Having found no statistical evidence to back up Rep. David McKinley’s (R-W. VA) extravagant claim about Seattle’s crime rate during a congressional hearing on the coal export proposal, we decided to follow-up and allow him the opportunity to explain himself.
During the hearing, where he was questioning Seattle Mayor Mike McGinn—who was in D.C. testifying against the controversial coal train proposal on Tuesday (video)—Rep. McKinley stated that Seattle has more violence than 94 percent of cities in the country.
Rather than providing any data to support that claim, McKinley’s spokesman Jim Forbes simply sent us two press release statements: One announced the Energy and Commerce Committee’s approval of McKinley’s legislation to reuse coal ash; the other, a summary of Tuesday's hearing, praised McKinley for defending West Virginia’s coal industry against “anti-coal extremists.”
The press release goes after McGinn:
In his testimony to the Committee, Mike McGinn Mayor of the City of Seattle, WA, wrote that America should “keep our coal in the ground where it belongs.”
“Anti-coal zealots should be called out for what they really believe,” said McKinley. “The witness yesterday confirmed what many others will not say publicly. He would like to ‘keep coal in the ground.’ This is a scary prospect for West Virginia and the United States economy.”
We called Forbes back and asked him to directly address his comment about Seattle's supposedly sky-high crime rate. Forbes had no further comments.
The Seattle Police Department, however, did have some comments to shoot back at McKinley.

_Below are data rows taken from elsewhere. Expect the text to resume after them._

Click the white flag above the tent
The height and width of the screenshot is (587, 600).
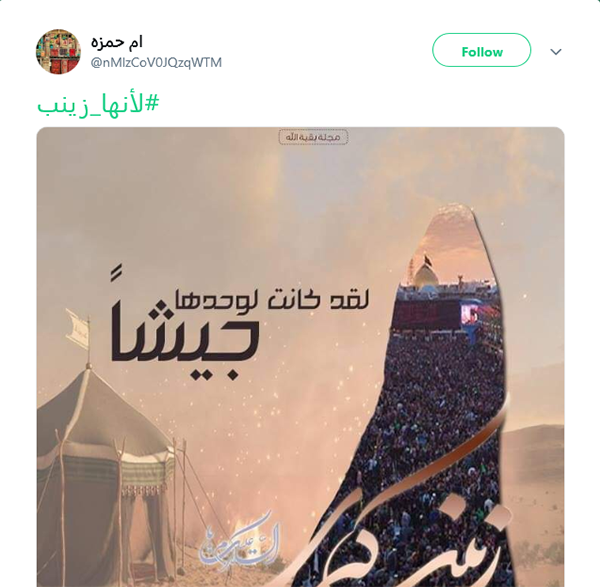click(78, 329)
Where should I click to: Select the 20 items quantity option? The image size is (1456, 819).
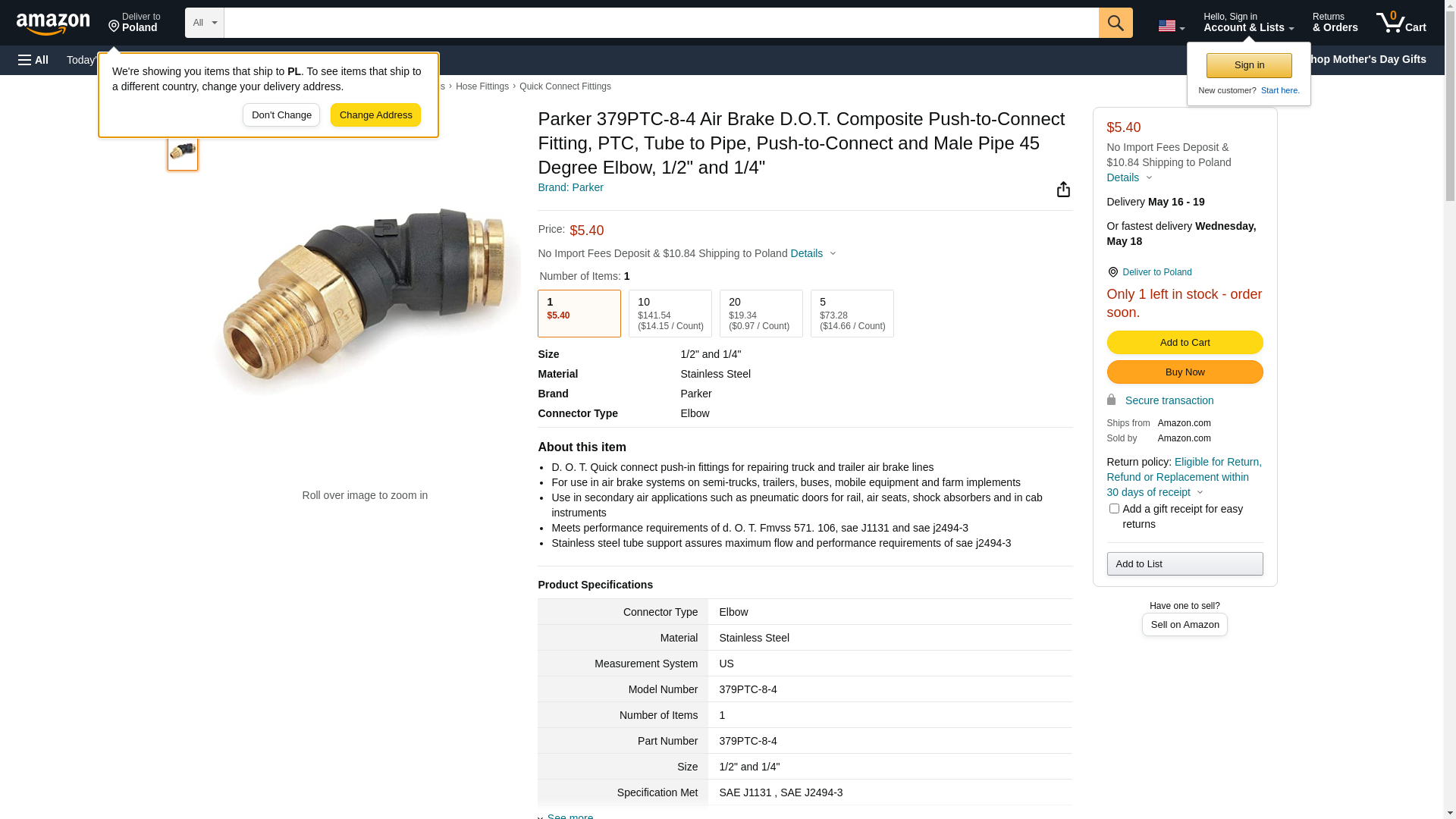[x=761, y=313]
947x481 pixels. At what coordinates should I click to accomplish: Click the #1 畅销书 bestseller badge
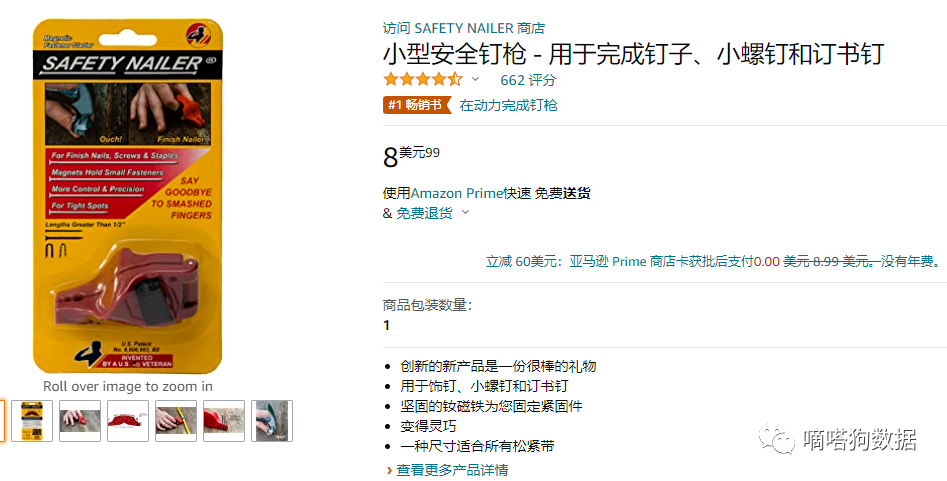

A tweet on the SPD feed today boasts of a 7 percent drop in major crimes in Seattle for the past year, continuing 25 years of declining crime in Seattle. According to 2010 data from the U.S. Department of Justice, Seattle has less annual violent crimes than comparably-sized cities such as Austin, San Francisco, and Minneapolis, as well as major U.S. cities such as New York, Chicago, and Los Angeles.

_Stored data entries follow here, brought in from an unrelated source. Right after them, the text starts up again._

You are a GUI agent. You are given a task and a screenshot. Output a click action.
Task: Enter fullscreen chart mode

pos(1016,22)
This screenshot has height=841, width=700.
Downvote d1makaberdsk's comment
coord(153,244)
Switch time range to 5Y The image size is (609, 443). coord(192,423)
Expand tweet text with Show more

SPD hash-tagged the tweet “coalstorybro” and addressed it to @RepMcKinley.
And in another tweet for @RepMcKinley, SPD cited the “coalincidence” that Washington state’s violent crimes saw a five percent decrease in the past year, while Washington coal power use dropped by 40 percent, according to data released by the U.S. Energy Information Administration, which details U.S. coal consumption by state.
“In other news, WA violent crime dropped 5% in 2011. Unrelated (?!), WA coal power use dropped 40%. CC: @RepMcKinley #coalincidence,” reads SPD’s Twitter feed.
No tweet back from Rep. McKinley.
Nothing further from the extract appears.